The present disclosure relates to compound archery bows having pulleys at the ends of the bow limbs to control the force/draw characteristics of the bow, and more particularly to compound archery bows having a draw length module removably mounted on at least one of the pulleys for adjusting bow draw length.
BACKGROUND AND SUMMARY OF THE DISCLOSURE
Single-cam and dual-cam compound archery bows have a power cam mounted on one or both ends of the bow limbs to control the draw force on the bowstring and the bending of the bow limbs as the bowstring is drawn. In single-cam bows, there is a power cam on the end of one bow limb with two let-out groves to facilitate let-out of bowstring as the bow is drawn, and a power take-up groove to take up a cable that can be anchored to the axle of a single groove idler wheel located on the opposite limb. In dual-cam bows, power cams are mounted on the ends of both limbs, with each including grooves or groove segments to control let-out of the bowstring on the opposing cam and power take-up grooves to take up cable that can be anchored at its opposing cam axle. More recently there have been hybrid cam systems that incorporate a mixture of both systems; there is a power cam on the end of one bow limb, and a two groove wheel on the end of the other bow limb to facilitate control or time take-up of a power cable at the power cam, and let-out of bowstring and control cables at the power cam as the bowstring is drawn. The power cam or cams may include a draw length control module adjustably and/or removably mounted on the power cam for adjusting the draw length of the bow.

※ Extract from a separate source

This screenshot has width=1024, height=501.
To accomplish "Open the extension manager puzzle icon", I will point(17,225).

In conventional bows of the described character having one or more adjustably or replaceably mounted draw length modules, adjustment and/or replacement of the module(s) can be made without concern for cable length because the power cable typically is anchored independently of its cam to an axle of the cam or wheel opposite its take-up and its effective length is not affected when draw length modules are changed to alter draw length. More recently there has been a new two-cam design where the power cable groove has both a let-out portion and a take-up portion on each cam. When modules are used to change draw length with this cam system, there is a problem with increasing cable slack as the draw length is decreased. A way to address this situation is to change power cables when the bow draw length is adjusted. A general object of the present disclosure is to provide a compound archery bow with draw length adjustment modules that automatically compensate for slackening that would otherwise occur in the power cable(s) as the draw length is adjusted.

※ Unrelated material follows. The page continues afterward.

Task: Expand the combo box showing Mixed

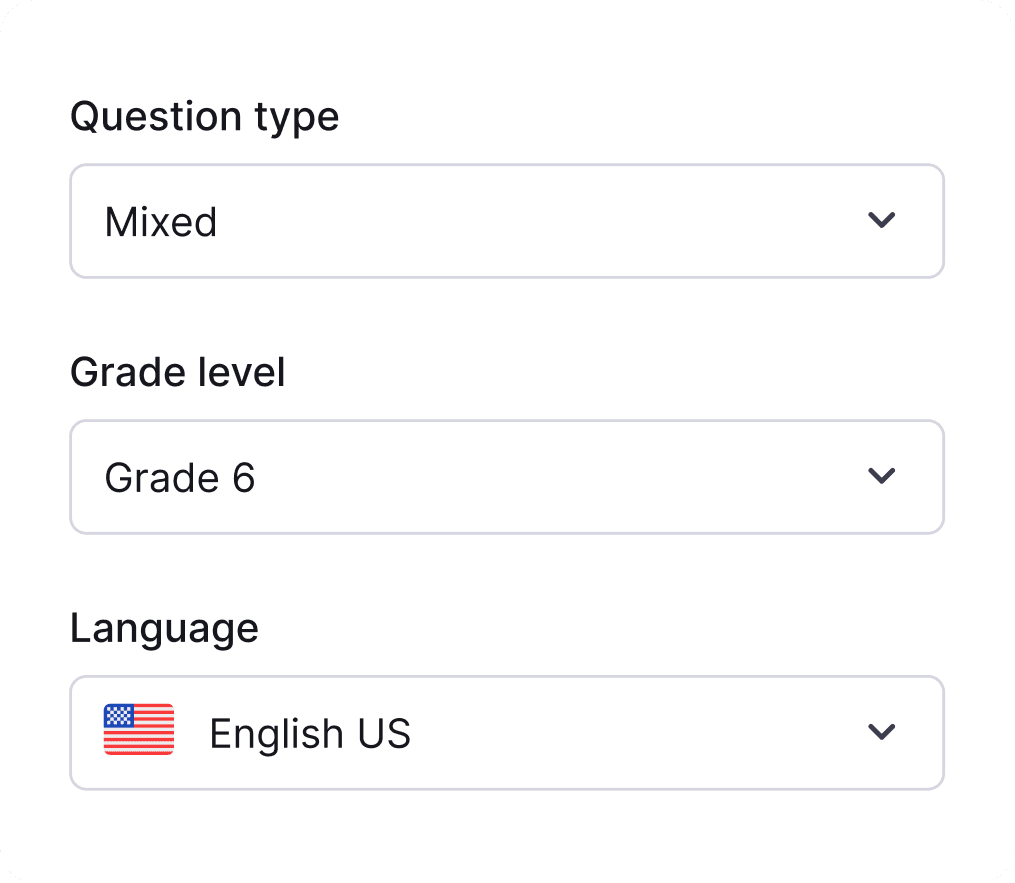Action: (506, 221)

The present disclosure embodies a number of aspects that can be implemented separately from or in combination with each other.

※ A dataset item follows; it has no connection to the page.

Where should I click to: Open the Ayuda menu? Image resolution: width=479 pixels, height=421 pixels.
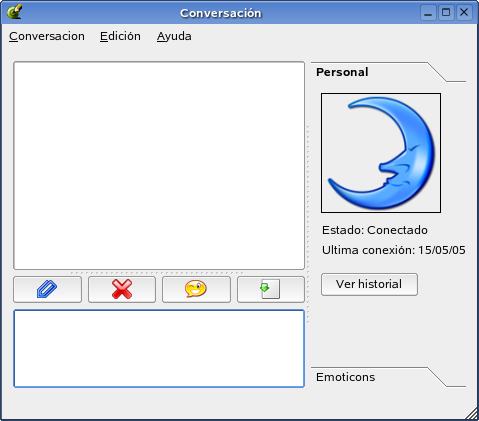coord(174,36)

A compound archery bow in accordance with one aspect of the present disclosure includes a bow handle having projecting limbs, and first and second pulleys mounted on the limbs for rotation around respective axes. A bowstring cable extends from a bowstring anchor through a bowstring let-out groove on the first pulley and then toward the second pulley. A first power cable extends from a first power cable anchor toward the second pulley, and a second power cable extends from the second pulley through a power cable take-up arrangement on the first pulley to a second power cable anchor on the first pulley. Draw of the bowstring cable away from the handle lets out bowstring cable from the bowstring let-out groove, rotates the first pulley around the first axis, and takes up the second power cable into the second power cable take-up arrangement on the first pulley. A set of at least first and second bowstring cable draw length adjustment modules is provided for alternate mounting on the first pulley to adjust draw length of the bowstring cable away from the handle. Each of the modules includes a first portion for mounting adjacent to the first axis, an intermediate portion that includes a power cable take-up groove that constitutes at least part of the power cable take-up arrangement on the first pulley, and a heel portion for mounting spaced from the first axis and adjacent to the power cable anchor such that the power cable take-up groove extends around the heel to a position adjacent to the power cable anchor. The heel is larger on one of the modules than on the other.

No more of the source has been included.